--- START ---
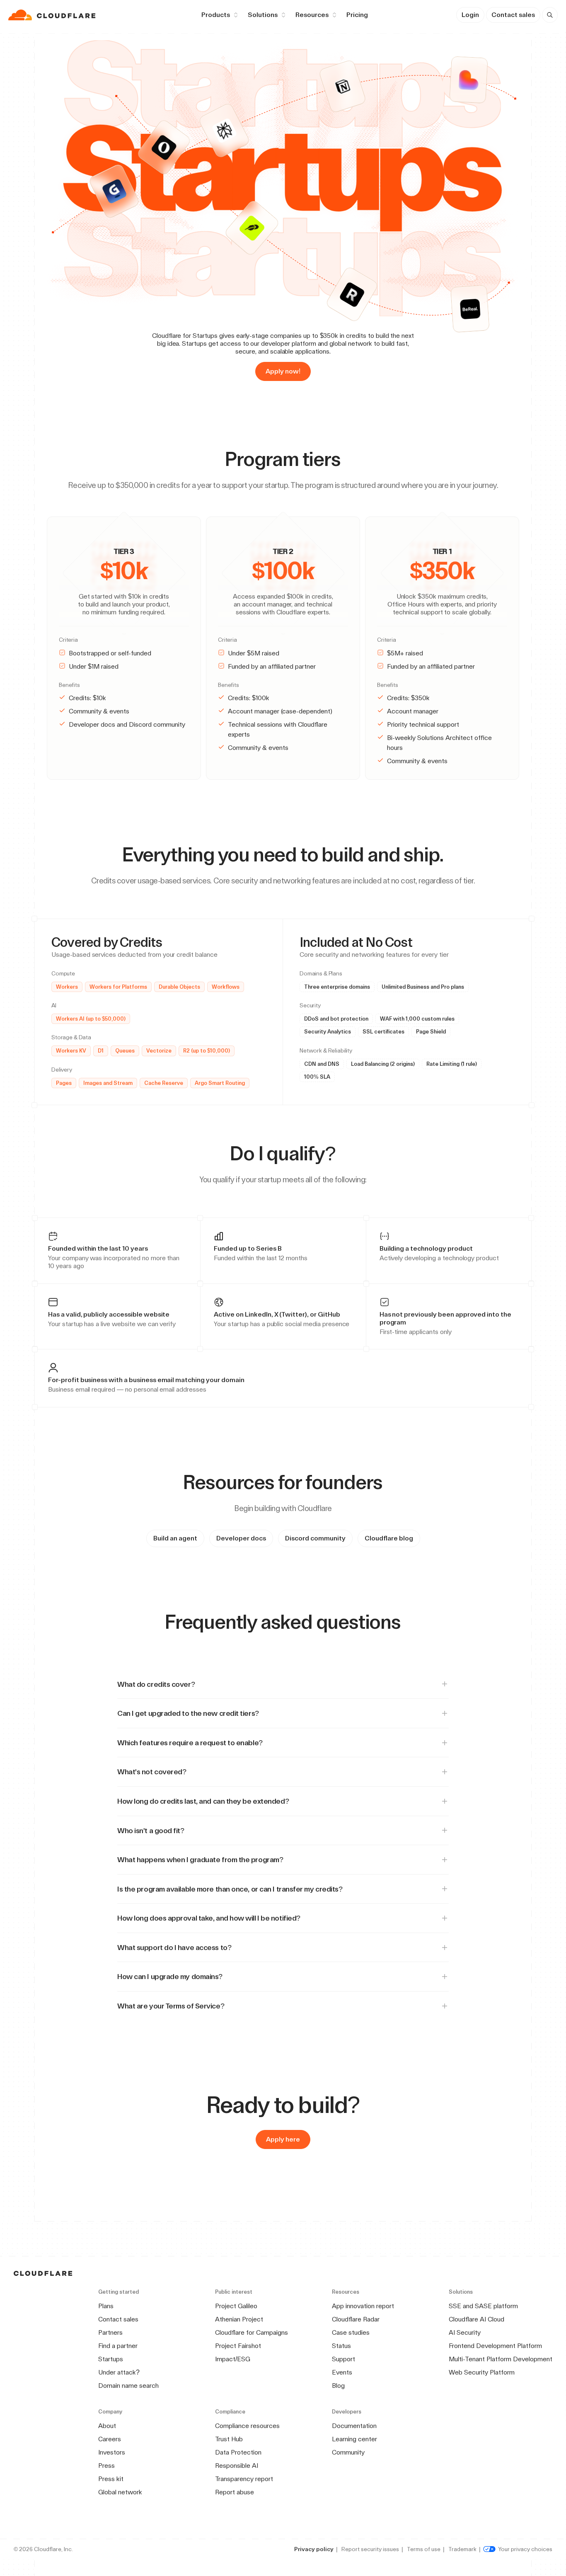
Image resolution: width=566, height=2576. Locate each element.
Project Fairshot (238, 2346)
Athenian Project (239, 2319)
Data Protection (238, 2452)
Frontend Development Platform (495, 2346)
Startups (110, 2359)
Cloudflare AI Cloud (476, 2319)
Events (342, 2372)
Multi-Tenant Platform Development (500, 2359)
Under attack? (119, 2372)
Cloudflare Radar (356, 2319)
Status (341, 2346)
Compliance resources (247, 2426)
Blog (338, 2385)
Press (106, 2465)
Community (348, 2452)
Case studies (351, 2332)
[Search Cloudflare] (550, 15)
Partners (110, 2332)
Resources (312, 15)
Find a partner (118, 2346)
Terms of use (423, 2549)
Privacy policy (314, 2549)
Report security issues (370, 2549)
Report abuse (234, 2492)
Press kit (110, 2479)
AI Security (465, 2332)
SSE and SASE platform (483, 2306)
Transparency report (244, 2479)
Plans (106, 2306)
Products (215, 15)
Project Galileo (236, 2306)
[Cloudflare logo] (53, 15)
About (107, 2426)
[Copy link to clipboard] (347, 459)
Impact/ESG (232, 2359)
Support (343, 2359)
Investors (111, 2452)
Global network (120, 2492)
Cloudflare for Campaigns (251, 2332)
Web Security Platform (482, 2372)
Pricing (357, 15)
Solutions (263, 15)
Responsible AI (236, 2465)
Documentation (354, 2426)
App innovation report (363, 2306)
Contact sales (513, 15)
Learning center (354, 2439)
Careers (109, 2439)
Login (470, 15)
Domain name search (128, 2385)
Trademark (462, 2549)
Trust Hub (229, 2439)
--- END ---
--- START ---
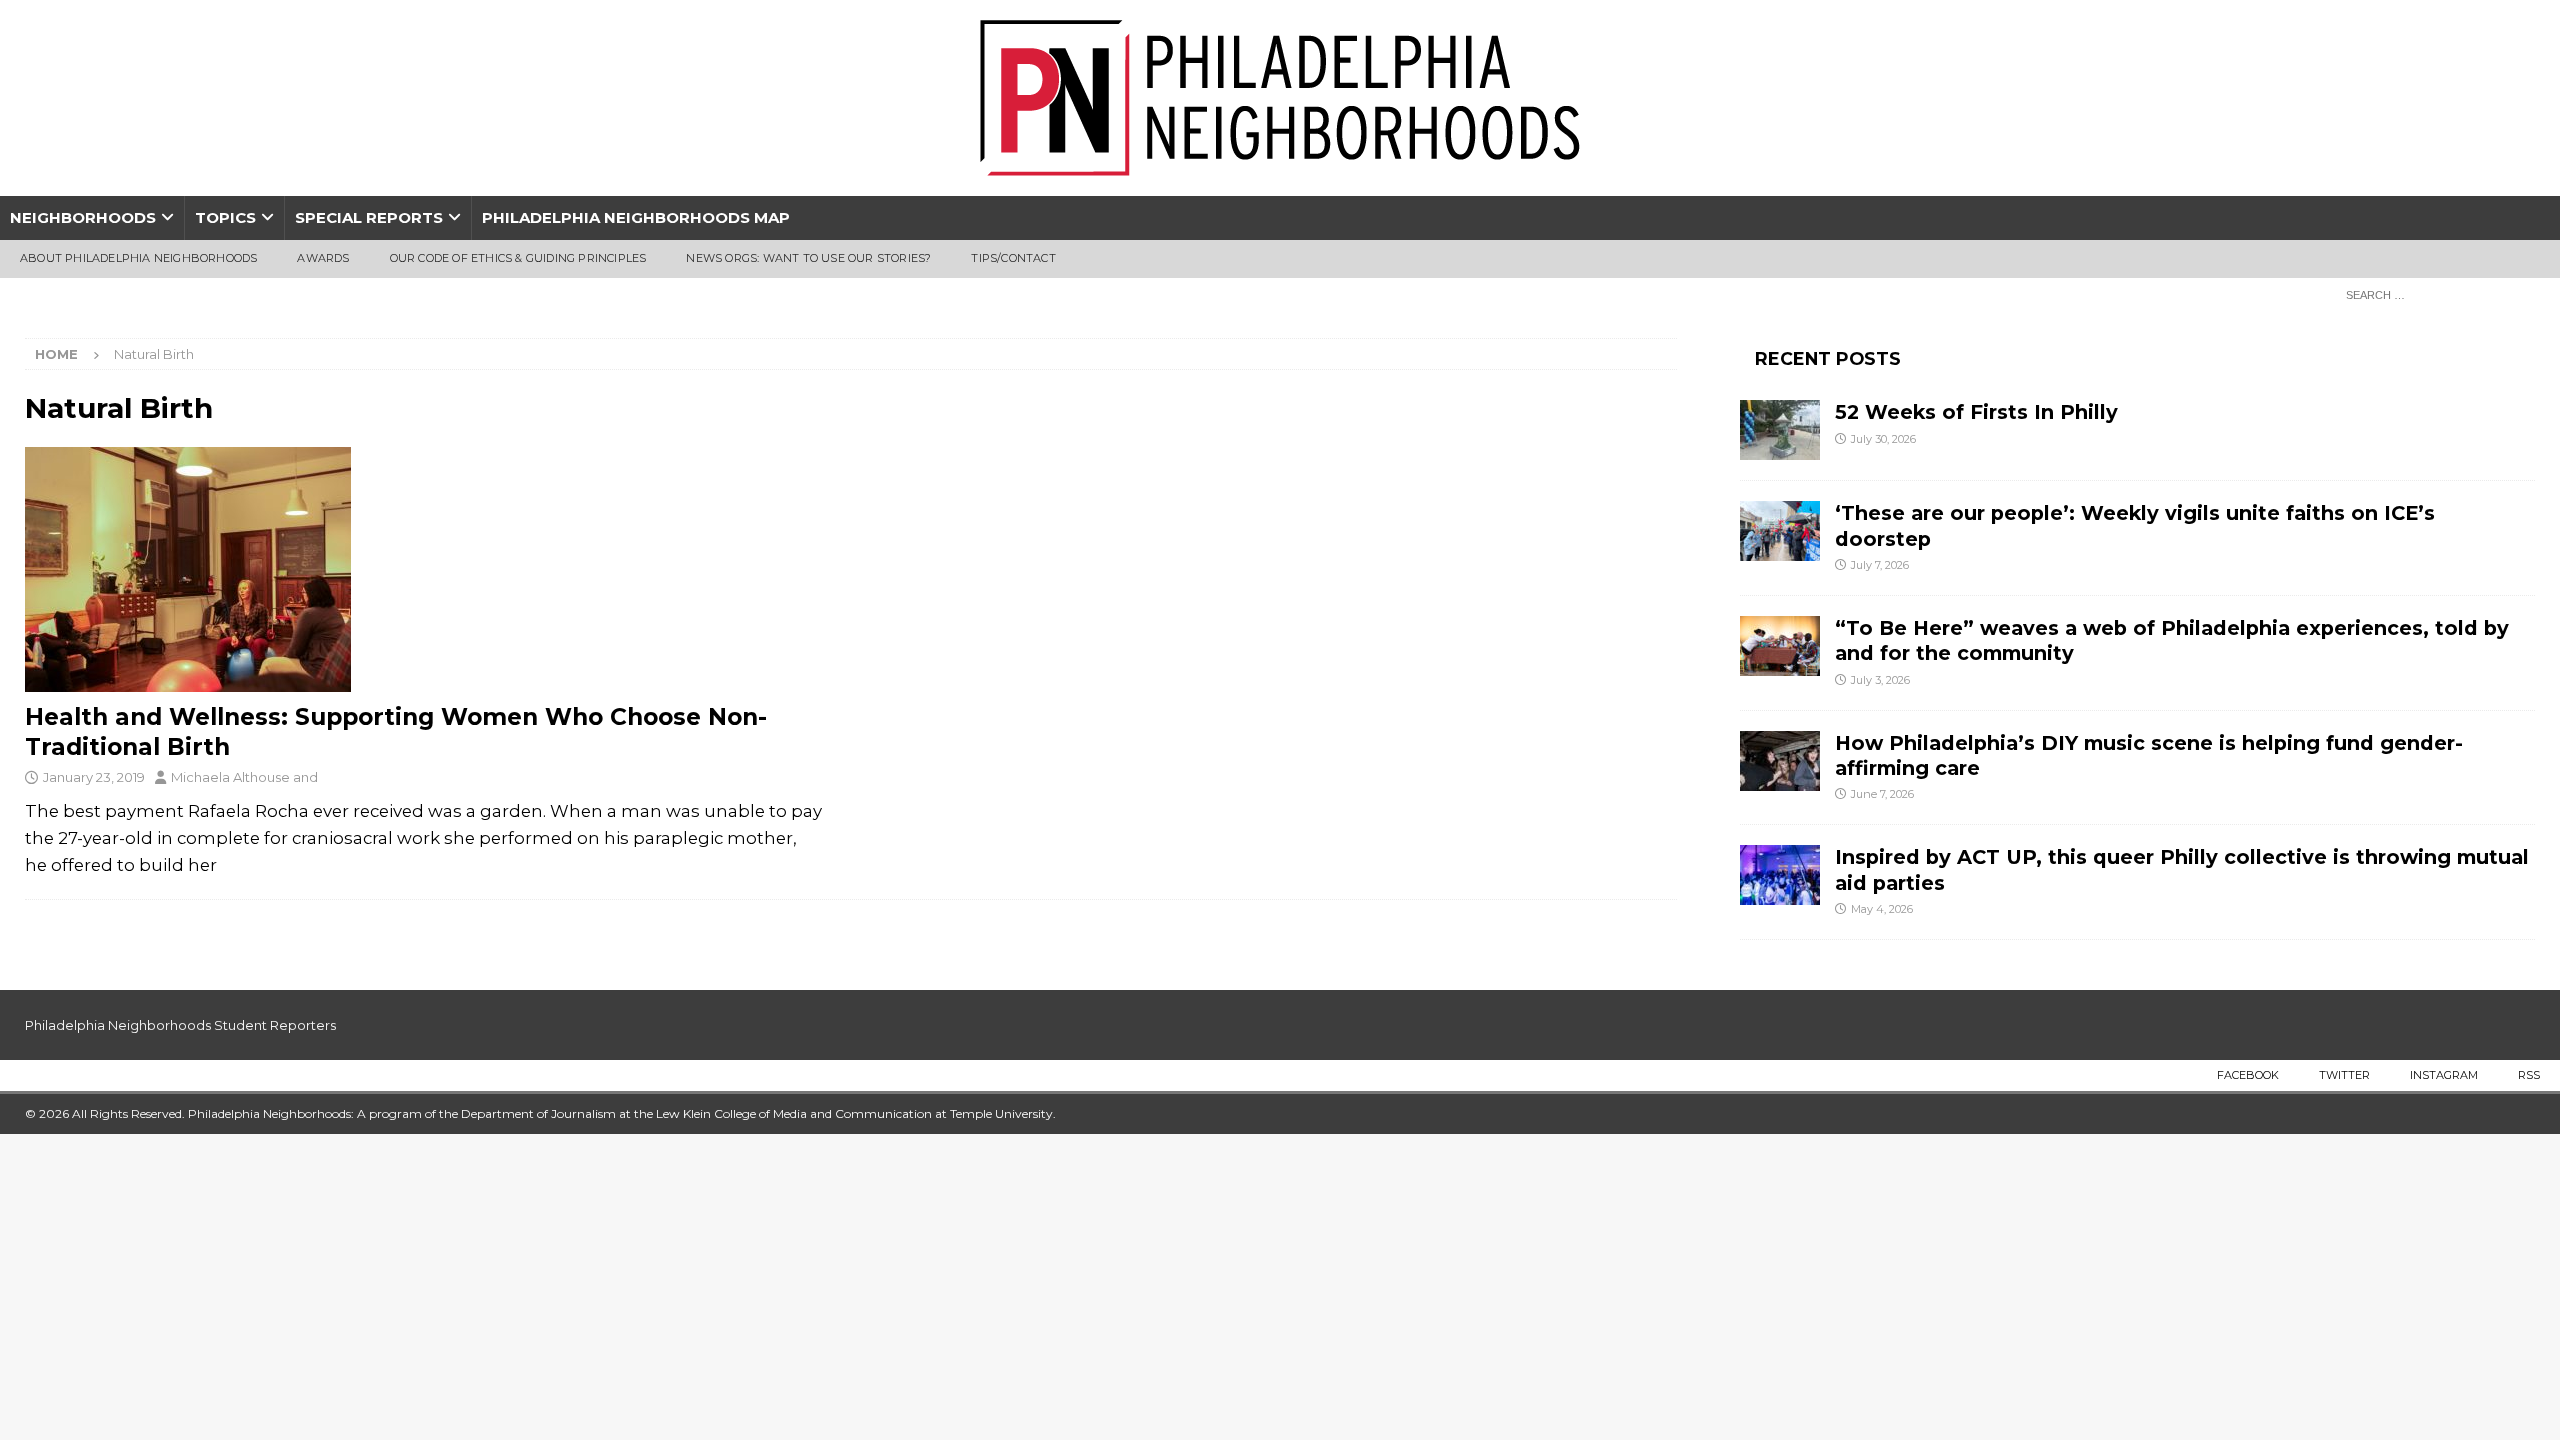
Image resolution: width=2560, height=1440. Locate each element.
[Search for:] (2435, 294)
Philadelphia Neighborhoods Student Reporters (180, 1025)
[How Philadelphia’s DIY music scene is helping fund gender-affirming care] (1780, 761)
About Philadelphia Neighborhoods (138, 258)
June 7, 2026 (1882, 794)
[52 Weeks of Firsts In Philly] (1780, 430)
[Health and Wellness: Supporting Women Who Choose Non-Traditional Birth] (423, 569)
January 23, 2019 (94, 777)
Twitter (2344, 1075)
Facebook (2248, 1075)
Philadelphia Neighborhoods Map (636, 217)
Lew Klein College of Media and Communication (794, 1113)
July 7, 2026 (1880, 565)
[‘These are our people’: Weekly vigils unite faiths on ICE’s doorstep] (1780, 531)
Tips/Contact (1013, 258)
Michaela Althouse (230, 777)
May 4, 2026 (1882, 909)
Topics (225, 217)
--- END ---
▸ **Work instructions**:
In the entries above, restate word for word the lines between the one holding "Tips/Contact (1013, 258)" and the one holding "Topics (225, 217)", inclusive, and nothing besides.

▸ **Task output**:
Tips/Contact (1013, 258)
Michaela Althouse (230, 777)
May 4, 2026 (1882, 909)
Topics (225, 217)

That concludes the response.